Understanding the Basics of Wrongful Death Claims

Wrongful Death Claims

Wrongful Death Claims in Tracy After the loss of a loved one, you may decide to visit a personal injury lawyer located in Tracy or Manteca. A personal injury lawyer may be able to file a lawsuit on behalf of your family if it is determined that your loved one may have died due to another person’s negligence. This type of lawsuit is known as a wrongful death claim. Attorneys can file wrongful death claims after any type of fatal accident that may be attributable to negligent or intentional reckless actions. These might include motor vehicle collisions, medical malpractice, and product liability cases.


If you have a lawyer file a lawsuit on your behalf, then you are the plaintiff in the case. A lawsuit can have multiple plaintiffs. However, state law sets restrictions on who may be the plaintiff in a wrongful death claim . Generally, the plaintiffs are the close surviving relatives of the decedent. In California, wrongful death claims may be filed by the decedent’s surviving children, spouse, domestic partner, or issue of deceased children. If the decedent has no surviving issue, then the plaintiff of a wrongful death claim may be anyone who would be entitled by intestate succession to receive the decedent’s property. Other individuals may also be eligible to file a wrongful death claim, including the decedent’s putative spouse and the children, stepchildren, or parents of the putative spouse. Since wrongful death law is complex, it’s best to consult an injury lawyer about whether you may be able to file a lawsuit.

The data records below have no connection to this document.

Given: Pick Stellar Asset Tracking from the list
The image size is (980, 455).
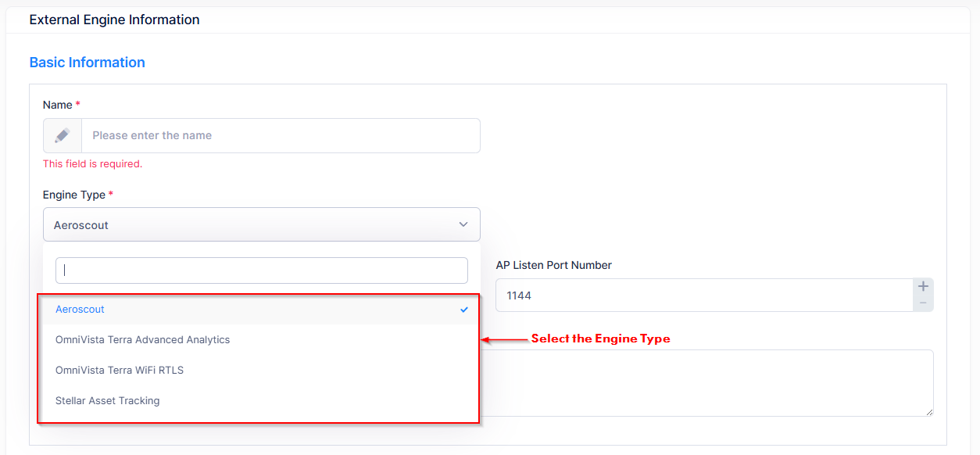Looking at the screenshot, I should (108, 400).
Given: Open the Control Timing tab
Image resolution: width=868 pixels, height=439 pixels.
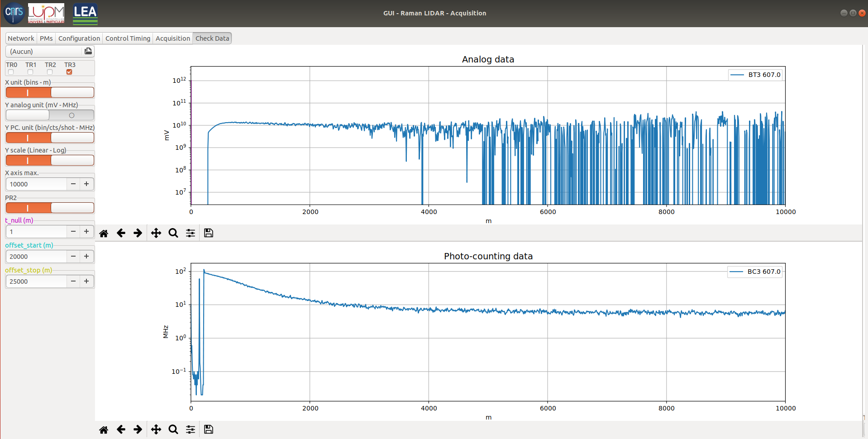Looking at the screenshot, I should click(128, 38).
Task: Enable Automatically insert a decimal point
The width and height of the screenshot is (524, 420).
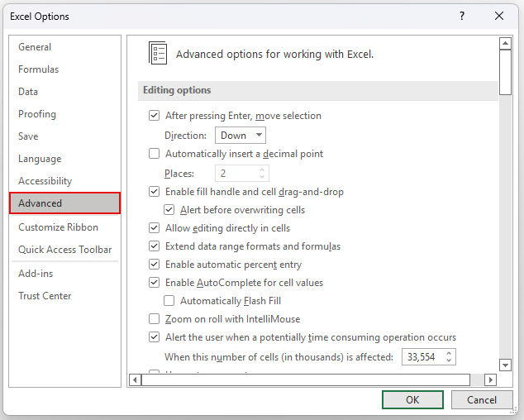Action: (x=154, y=154)
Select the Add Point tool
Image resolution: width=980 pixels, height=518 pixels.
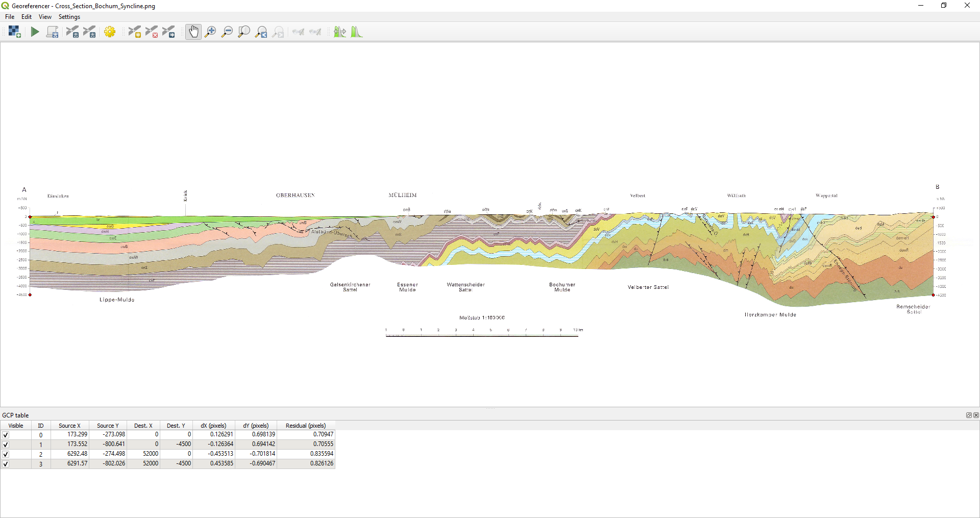click(x=134, y=32)
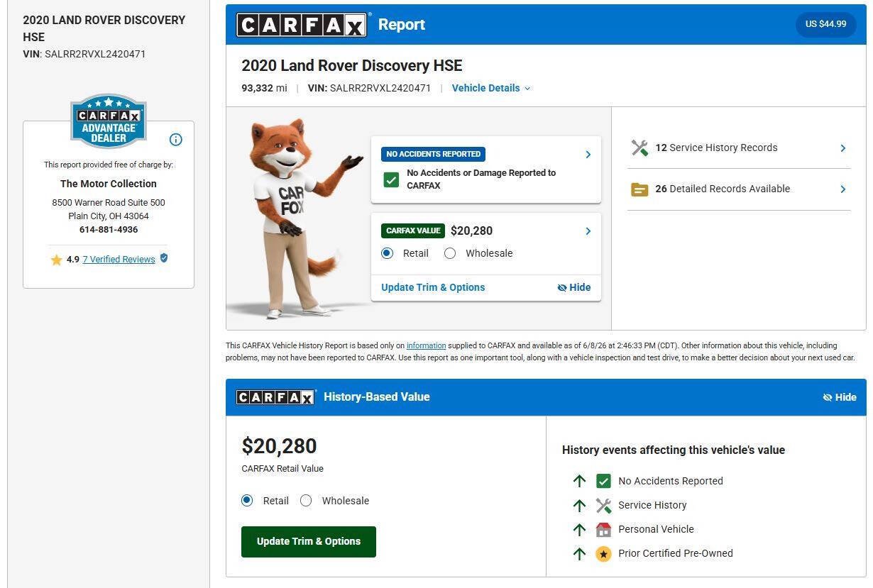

A personal injury lawyer will determine the appropriate parties to name as defendants. If the decedent was killed in a car accident, the defendant may be the other driver. However, the manufacturer of a faulty car part might also be a defendant. If the defendant was killed as an alleged result of medical malpractice, then the defendants might be the attending healthcare staff and the hospital.


Under California law, the plaintiffs may be able to recover damages—or compensation—for their personal losses and for losses to the estate. Losses attributable to the estate may include funeral expenses, medical bills, and lost wages. Damages for the personal losses of the plaintiffs may include the loss of anticipated financial support, the value of household services, and the loss of love, affection, moral support, and guidance.